Conversion rates under 2% most likely false
Conversion rates under 2% most likely false
All the same, serial testing still best strategy
The tuberculin skin test (TST) results in more false positives than true positives in most hospital settings in the United States, says John Bass, MD, chairman of the department of internal medicine at the University of Alabama at Birmingham.
That’s not a slam at the test, either, adds Bass. It’s just an observation about the limits of any diagnostic test, coupled with the fact that the test is generally employed in a low-prevalence setting.
If your facility is typical for the United States, you’re probably well below that benchmark, and you can assume that whatever apparent conversions you’re looking at are probably false positives, he says, because "most places today are down below 1% now, even in New York."
Here’s Bass’ logic. "For most tests, the false-positive rate is about 2.5%, since 2.5% of results are high and 2.5% are low, for a standard [statistical] deviation of 95%," he says.
There’s no biological correlate yet to stack up against the TST, so in a sense, any such line of reasoning is, by necessity, circular, he concedes. "We don’t have an independent test to tell us whether the TST is accurate or not. So all we can do is try to estimate the test’s sensitivity and specificity. Then you’ve got what you need to predict the operating characteristics of the test in various populations."
At 2%, you’d better look harder
Or, you can do what Bass does, which is conduct a posterior analysis of the results of your skin-testing program. "For example, if you have a hospital that skin-tests 1,000 employees a year, and you have seven conversions, that’s a conversion rate of 0.7%," he says. If Bass is right about the TST producing a false-positive result about 1% of the time, then "all those [apparent conversions] are false positives," he concludes.
Bass adds that as the number goes up, he starts looking at skin-testing data in a different light. The point at which apparent conversions are likely to represent trouble is about 2%, he says. "If your conversion rate stands at 2% or higher, you’re probably transmitting TB. If your rate is less than 1%, you’re probably not. And if you’re between 1% and 2%, things are sort of iffy."
Most places fall well below that "iffy" zone, he says. "The likelihood of hospital workers becoming infected, especially if you’re not in Harlem or Jackson Memorial [in Miami], or else in an unknown outbreak situation, is much less than 1%. So mathematically, at least, almost all the conversions in a serial skin-testing program, where people are tested every year, are going to be false positives."

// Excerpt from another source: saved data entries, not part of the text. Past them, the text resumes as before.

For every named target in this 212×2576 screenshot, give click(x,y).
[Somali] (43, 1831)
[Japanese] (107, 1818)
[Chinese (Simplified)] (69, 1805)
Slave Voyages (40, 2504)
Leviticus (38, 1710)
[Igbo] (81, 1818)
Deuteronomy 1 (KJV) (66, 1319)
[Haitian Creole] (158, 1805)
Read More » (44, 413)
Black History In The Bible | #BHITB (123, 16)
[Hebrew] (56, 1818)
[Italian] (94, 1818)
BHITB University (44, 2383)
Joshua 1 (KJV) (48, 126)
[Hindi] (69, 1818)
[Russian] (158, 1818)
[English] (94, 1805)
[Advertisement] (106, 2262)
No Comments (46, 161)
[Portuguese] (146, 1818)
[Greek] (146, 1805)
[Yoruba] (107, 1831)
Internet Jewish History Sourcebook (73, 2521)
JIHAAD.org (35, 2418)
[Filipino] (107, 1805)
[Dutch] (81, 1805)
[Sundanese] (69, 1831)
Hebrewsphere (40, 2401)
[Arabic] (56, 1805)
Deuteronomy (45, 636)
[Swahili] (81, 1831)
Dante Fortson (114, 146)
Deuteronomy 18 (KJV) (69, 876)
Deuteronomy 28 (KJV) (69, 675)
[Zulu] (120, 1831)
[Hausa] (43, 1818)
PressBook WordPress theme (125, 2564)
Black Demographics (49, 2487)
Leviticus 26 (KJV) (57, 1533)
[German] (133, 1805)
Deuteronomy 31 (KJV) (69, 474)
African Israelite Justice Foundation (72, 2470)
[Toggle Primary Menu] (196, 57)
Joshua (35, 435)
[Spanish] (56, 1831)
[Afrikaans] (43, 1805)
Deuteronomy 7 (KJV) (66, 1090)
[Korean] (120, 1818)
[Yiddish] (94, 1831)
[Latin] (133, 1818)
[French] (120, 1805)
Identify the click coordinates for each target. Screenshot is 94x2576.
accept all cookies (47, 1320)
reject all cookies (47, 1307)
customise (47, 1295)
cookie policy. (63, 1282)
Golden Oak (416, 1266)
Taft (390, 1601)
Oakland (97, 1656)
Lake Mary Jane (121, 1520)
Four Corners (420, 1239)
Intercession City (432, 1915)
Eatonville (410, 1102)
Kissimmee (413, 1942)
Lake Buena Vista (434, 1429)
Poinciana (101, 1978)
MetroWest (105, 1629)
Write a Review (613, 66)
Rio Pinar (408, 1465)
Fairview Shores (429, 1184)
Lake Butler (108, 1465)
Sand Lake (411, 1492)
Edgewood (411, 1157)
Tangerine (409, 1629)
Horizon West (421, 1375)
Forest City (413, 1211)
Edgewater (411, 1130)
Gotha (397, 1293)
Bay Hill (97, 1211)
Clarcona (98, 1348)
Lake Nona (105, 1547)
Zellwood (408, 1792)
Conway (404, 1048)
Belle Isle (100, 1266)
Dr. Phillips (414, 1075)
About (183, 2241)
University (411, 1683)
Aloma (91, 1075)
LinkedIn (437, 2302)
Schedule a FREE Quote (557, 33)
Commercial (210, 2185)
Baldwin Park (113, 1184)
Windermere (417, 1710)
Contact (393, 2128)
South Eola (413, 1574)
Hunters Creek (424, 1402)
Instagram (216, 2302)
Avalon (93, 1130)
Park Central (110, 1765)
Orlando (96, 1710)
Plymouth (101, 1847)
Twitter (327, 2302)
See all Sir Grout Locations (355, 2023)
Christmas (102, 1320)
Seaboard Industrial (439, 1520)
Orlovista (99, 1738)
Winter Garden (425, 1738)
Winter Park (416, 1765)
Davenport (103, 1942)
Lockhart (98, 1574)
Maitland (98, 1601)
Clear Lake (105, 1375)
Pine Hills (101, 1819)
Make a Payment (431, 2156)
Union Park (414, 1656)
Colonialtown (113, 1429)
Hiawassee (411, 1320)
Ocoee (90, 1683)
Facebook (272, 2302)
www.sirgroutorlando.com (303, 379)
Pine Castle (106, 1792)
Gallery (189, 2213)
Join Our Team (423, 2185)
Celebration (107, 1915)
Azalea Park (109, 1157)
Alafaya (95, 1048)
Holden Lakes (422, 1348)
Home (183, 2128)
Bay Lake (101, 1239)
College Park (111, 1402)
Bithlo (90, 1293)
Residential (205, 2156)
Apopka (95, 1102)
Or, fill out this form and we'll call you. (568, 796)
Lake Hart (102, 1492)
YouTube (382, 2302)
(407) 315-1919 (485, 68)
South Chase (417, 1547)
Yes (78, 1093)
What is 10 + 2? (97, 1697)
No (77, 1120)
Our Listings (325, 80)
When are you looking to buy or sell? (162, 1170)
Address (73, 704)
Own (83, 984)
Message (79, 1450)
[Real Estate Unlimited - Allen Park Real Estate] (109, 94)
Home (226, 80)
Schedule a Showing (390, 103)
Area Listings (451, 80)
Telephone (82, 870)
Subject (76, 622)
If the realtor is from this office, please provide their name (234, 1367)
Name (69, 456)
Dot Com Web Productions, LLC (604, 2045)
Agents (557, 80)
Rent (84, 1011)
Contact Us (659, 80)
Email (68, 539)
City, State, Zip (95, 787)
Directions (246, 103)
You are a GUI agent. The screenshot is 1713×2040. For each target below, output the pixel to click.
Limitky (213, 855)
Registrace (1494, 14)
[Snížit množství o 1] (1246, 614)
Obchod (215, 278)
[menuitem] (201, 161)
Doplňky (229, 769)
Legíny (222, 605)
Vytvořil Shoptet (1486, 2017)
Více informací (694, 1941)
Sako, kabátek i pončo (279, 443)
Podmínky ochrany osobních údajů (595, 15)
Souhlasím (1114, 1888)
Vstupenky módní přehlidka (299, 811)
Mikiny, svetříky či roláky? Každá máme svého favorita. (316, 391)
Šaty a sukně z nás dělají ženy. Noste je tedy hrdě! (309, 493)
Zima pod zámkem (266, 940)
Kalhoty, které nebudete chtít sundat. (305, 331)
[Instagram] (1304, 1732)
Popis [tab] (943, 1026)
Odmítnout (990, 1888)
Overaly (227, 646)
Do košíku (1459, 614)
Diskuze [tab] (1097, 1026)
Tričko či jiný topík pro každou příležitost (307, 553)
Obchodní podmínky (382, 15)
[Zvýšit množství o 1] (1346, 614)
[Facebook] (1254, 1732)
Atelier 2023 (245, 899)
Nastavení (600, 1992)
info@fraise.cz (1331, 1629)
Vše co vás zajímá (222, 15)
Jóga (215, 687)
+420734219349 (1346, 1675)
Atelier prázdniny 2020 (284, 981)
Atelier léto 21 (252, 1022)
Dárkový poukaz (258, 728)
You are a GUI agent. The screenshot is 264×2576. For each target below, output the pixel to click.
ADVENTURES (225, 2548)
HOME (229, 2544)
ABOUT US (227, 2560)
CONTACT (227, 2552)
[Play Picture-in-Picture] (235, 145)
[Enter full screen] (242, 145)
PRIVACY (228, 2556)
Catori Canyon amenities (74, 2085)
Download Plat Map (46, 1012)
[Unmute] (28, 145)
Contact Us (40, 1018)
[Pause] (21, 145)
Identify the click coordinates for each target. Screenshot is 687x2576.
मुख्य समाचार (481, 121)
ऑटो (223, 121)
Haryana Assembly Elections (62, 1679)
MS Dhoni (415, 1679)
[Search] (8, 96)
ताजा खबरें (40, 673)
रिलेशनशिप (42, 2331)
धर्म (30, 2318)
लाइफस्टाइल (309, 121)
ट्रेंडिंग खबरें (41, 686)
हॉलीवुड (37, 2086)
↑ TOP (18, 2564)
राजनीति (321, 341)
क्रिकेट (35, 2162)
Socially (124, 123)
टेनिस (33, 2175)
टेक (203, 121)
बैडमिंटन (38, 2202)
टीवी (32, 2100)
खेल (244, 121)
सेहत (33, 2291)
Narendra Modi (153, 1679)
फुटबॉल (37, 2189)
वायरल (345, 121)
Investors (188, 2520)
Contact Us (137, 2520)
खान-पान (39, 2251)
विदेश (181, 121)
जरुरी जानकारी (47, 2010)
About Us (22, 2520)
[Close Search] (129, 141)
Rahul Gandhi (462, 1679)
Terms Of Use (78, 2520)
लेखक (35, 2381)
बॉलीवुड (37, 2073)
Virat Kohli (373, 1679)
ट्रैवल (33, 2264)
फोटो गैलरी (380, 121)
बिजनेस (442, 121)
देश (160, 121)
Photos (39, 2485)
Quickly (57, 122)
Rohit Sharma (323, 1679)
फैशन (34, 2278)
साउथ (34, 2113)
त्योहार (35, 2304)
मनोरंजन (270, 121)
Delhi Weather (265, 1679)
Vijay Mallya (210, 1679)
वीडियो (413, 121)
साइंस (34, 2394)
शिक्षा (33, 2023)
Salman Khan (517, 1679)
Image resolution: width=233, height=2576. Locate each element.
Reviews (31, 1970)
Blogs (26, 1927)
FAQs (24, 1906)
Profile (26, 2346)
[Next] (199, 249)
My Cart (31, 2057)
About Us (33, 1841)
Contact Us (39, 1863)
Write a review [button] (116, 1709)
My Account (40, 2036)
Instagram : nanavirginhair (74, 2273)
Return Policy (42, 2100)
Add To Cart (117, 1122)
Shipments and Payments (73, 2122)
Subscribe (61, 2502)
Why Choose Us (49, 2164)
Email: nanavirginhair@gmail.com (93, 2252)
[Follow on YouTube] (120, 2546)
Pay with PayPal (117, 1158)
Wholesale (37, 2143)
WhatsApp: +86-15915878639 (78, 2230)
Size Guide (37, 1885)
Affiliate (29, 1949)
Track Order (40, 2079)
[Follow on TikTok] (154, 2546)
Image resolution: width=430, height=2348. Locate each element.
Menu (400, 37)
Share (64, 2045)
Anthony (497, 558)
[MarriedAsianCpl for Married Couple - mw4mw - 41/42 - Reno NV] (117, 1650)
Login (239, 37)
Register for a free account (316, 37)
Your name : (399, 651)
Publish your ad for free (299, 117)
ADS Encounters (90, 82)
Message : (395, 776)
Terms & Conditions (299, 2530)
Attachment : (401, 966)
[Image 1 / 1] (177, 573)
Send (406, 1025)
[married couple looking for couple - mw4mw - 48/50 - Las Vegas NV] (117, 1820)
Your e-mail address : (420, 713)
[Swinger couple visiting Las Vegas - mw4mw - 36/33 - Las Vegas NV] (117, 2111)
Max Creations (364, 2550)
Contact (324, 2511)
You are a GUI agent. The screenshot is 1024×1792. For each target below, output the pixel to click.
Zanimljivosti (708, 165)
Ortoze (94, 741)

Debating the need for a federal standard
In his slow, patrician drawl, Bass recently ticked off the same points to members of an Institute of Medicine committee charged with looking at whether a need exists for a federal TB standard. Opponents of the federal standard were quick to seize on Bass’ testimony as proof that the Occupational Safety and Healthy Administration (OSHA) is mistaken in its estimates of the TB infection risk to health care workers because, most of the time, under most settings, individuals are probably showing false-positive results.
Because it’s bound by precedent and by statutory obligation to show a "reasonable risk" to worker health exists, OSHA is off-base when it adds up skin-test conversions to quantify that risk, they argue.
How to handle those positive results
Whatever the implications for OSHA, Bass says there’s no reason for hospitals not to keep using the TST in serial fashion. "The purpose of a skin-testing program is to detect an outbreak of TB in your hospital," he asserts. "It’s most valuable for that. The only problem lies in how to interpret the test for a given individual [who tests positive]. What do you do?"
What Bass does first is explain how and why the test result is more likely to be false than true. "Then we give them a chest X-ray to rule out active disease. And then I tell them that isoniazid is relatively innocuous and that they can take it if they like, or they can do nothing."
If the person falls sick with respiratory illness in the next year or so, he adds, "I tell them they should be aware it could be TB, so they should be evaluated."